14 Background: Less than 10% of qualifying PC patients receive primary management with AS. Qualitative research aimed at identifying patient acceptance of AS has been identified as a national health research priority. The primary objective of this study was to determine if NLP of anonymous internet conversations (ICs) could be utilized to identify unmet public needs regarding AS. METHODS After obtaining IRB approval, English-language ICs regarding PC treatment with AS from 2002-2012 were identified using a novel internet search methodology. Web spiders were developed to identify, mine, and gather content from the internet for ICs centered on AS. All ICs identified were screened programmatically to remove any not-on-topic ICs. Collection of ICs was not restricted to any specific geographic region of origin. NLP was used to evaluate content and perform a sentiment analysis. Conversations were scored as positive, negative, or neutral. A sentiment index (SI) was subsequently calculated according to the following formula to compare temporal trends in public sentiment towards AS: [(#Positive IC/#Total IC) - (#Negative IC/#Total IC) x 100]. RESULTS A total of 464 ICs were identified. Sentiment increased from -13 to +2 over the study period. The increase sentiment has been driven by increased patient emphasis on quality-of-life factors and endorsement of AS by national medical organizations.

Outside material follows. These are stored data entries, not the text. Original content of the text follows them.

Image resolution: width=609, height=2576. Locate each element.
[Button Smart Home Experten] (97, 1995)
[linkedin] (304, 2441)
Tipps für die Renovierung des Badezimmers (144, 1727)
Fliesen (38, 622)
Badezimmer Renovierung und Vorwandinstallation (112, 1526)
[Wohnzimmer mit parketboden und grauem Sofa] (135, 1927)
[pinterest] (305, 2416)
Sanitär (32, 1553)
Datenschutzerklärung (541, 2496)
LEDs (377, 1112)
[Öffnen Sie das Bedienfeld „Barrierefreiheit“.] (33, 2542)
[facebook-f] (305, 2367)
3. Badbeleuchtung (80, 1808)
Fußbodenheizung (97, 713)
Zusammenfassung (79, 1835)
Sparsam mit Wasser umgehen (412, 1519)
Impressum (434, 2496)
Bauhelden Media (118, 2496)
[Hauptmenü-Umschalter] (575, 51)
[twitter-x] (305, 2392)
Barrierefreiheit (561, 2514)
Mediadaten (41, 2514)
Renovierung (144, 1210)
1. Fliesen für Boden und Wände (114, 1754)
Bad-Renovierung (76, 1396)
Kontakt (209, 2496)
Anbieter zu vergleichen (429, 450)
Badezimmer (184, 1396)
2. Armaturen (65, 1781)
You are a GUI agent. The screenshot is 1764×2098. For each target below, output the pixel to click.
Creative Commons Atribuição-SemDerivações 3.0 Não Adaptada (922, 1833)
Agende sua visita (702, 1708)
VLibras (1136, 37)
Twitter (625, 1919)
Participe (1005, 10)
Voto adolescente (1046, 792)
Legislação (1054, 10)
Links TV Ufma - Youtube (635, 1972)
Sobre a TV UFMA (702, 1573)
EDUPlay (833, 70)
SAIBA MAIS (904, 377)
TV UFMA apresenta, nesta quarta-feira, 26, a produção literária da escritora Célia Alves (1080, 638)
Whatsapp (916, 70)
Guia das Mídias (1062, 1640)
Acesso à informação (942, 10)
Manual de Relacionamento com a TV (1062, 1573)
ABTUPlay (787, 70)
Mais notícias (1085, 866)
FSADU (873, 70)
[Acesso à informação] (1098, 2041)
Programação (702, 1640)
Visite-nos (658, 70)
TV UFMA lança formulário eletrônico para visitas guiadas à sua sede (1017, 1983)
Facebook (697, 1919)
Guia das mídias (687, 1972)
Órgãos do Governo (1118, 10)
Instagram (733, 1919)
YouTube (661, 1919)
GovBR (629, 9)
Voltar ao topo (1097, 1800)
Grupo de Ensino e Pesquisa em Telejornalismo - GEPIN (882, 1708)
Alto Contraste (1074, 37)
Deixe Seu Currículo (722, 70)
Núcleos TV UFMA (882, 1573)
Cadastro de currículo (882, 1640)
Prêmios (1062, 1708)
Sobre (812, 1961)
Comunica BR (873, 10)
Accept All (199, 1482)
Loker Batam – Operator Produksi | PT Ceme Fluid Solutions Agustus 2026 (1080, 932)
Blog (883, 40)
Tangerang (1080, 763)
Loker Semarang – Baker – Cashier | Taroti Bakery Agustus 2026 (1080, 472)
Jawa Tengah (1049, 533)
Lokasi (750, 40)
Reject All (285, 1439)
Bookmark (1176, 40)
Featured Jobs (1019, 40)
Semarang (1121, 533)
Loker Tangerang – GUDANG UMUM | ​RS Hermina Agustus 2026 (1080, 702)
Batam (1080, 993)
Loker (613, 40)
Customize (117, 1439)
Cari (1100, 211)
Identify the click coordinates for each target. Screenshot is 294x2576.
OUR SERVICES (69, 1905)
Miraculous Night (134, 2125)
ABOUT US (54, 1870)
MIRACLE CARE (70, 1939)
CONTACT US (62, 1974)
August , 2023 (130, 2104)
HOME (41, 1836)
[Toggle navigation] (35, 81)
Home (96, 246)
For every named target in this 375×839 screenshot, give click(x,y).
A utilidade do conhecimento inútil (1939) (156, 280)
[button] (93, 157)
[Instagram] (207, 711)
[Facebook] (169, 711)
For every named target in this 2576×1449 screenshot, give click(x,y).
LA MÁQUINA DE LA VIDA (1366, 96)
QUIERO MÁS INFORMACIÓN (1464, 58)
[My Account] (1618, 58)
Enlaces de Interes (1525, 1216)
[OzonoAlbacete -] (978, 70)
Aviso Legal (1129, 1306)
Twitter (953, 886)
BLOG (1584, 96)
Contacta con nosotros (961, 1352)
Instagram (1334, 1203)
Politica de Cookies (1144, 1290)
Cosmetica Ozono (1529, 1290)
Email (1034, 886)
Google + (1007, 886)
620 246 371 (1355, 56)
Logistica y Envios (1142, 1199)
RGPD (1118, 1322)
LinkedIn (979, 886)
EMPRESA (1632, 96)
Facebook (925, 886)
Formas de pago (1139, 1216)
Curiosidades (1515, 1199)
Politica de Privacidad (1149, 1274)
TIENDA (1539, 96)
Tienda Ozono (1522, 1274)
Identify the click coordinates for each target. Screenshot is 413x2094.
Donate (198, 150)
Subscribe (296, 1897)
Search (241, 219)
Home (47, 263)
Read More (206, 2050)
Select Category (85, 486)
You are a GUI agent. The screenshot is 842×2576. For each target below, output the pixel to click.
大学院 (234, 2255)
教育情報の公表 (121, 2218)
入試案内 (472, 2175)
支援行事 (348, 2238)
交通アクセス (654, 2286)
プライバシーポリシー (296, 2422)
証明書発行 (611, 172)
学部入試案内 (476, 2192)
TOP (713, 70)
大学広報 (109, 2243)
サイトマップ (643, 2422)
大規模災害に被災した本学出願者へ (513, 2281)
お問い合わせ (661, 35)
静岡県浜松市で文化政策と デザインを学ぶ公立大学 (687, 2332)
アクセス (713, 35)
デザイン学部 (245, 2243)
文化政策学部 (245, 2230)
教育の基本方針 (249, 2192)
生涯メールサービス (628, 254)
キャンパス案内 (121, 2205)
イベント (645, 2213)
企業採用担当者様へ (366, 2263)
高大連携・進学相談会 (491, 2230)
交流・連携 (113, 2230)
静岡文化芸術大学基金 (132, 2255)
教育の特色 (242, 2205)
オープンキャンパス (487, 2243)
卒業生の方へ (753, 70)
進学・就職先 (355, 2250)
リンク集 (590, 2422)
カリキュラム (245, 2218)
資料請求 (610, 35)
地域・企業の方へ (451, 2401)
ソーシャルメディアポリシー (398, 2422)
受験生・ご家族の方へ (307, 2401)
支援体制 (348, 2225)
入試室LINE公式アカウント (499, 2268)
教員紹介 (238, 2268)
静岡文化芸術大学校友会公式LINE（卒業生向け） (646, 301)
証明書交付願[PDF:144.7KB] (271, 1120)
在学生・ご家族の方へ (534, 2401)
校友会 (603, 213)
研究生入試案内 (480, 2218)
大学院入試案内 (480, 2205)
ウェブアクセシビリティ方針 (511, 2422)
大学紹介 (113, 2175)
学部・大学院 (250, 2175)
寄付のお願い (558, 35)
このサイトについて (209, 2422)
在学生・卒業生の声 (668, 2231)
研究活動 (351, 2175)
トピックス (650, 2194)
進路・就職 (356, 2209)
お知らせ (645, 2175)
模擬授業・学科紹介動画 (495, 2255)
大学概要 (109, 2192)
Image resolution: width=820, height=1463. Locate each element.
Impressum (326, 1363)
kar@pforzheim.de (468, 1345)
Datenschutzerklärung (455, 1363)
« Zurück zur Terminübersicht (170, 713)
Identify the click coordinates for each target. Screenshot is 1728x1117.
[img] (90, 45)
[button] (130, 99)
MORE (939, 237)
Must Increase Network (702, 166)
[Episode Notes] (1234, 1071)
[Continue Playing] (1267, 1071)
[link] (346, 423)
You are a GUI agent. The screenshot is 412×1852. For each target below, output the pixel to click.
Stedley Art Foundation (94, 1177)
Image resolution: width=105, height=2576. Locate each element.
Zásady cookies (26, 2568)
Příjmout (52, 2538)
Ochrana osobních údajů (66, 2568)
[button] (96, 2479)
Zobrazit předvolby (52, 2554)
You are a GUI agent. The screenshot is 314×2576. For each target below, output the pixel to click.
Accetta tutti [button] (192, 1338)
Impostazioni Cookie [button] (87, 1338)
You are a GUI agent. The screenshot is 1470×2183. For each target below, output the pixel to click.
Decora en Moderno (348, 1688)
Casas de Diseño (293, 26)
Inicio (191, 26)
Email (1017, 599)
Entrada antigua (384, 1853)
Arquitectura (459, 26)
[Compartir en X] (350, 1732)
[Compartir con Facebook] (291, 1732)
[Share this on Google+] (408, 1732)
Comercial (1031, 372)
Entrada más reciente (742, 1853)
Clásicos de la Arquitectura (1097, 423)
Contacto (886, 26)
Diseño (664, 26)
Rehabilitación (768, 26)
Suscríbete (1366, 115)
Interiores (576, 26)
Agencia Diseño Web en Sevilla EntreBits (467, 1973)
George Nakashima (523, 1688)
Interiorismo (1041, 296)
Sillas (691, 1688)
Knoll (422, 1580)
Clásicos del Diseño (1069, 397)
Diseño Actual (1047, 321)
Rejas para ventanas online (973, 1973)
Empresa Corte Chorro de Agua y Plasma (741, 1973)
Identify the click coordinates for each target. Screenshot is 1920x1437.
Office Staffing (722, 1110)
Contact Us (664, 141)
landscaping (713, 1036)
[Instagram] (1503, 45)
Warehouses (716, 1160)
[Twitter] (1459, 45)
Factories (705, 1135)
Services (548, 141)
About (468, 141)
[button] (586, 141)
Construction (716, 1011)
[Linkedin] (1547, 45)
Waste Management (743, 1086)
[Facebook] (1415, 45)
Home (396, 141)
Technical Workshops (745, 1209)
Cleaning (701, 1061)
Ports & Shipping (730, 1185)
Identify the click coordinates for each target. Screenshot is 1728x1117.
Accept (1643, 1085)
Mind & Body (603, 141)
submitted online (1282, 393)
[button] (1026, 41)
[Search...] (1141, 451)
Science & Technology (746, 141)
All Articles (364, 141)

Unmet needs identified in these ICs include: a gap between quantitative data regarding long-term outcomes with AS versus conventional treatments, desire for treatment information from an unbiased specialist, and absence of public role models managed with AS. CONCLUSIONS This study demonstrates the potential utility of NLP to analyze ICs in order to provide insight into patient preferences and decision-making. Based on our findings, we recommend that multidisciplinary clinics consider including an unbiased specialist to present treatment options and that future decision tools for AS include quantitative data regarding outcomes after AS, so that patients can make decisions with an amount of information that is more similar to the resources available regarding radiation or surgery.